[Raw data Boundary: Start]

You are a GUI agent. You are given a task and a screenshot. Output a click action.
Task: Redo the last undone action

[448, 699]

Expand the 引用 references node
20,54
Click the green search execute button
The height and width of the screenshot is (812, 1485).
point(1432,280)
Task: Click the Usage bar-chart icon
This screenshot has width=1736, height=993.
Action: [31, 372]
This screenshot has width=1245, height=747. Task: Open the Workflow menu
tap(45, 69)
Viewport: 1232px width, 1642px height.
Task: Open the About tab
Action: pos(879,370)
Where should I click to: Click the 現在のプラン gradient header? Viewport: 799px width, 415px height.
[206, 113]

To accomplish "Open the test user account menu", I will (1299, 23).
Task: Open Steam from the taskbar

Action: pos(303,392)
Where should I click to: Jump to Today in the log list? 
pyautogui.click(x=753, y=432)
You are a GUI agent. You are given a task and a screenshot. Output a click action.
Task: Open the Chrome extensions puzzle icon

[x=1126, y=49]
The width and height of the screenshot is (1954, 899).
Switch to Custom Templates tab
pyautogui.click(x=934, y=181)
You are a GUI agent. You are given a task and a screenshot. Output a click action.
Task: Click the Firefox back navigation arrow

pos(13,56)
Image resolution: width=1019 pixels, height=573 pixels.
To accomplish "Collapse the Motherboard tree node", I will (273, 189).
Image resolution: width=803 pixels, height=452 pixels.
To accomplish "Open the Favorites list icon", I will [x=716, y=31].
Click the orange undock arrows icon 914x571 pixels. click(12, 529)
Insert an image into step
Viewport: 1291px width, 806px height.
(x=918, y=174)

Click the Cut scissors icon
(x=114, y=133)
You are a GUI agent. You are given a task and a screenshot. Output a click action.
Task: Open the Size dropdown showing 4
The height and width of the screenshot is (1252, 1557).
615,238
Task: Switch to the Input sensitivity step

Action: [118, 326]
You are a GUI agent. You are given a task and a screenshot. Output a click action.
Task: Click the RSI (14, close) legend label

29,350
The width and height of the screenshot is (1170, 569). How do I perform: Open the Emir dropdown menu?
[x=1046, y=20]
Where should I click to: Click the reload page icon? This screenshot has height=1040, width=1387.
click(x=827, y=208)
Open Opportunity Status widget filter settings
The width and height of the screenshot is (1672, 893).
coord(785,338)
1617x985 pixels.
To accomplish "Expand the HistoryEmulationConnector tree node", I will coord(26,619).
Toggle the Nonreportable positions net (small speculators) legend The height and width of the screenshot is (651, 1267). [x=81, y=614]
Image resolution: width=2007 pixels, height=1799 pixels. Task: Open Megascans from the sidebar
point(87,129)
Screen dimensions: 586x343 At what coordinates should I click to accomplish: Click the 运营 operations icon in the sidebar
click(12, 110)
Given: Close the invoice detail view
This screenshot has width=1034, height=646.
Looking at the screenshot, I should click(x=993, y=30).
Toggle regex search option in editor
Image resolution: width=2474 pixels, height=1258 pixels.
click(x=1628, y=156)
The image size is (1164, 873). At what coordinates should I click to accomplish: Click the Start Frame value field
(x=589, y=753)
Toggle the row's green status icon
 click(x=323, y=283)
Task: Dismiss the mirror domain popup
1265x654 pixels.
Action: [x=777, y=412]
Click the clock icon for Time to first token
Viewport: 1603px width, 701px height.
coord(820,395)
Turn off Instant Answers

[Raw data Boundary: End]

Match on "tree" and report each line of the data above that has it.

To accomplish "Collapse the Motherboard tree node", I will (273, 189).
To accomplish "Expand the HistoryEmulationConnector tree node", I will coord(26,619).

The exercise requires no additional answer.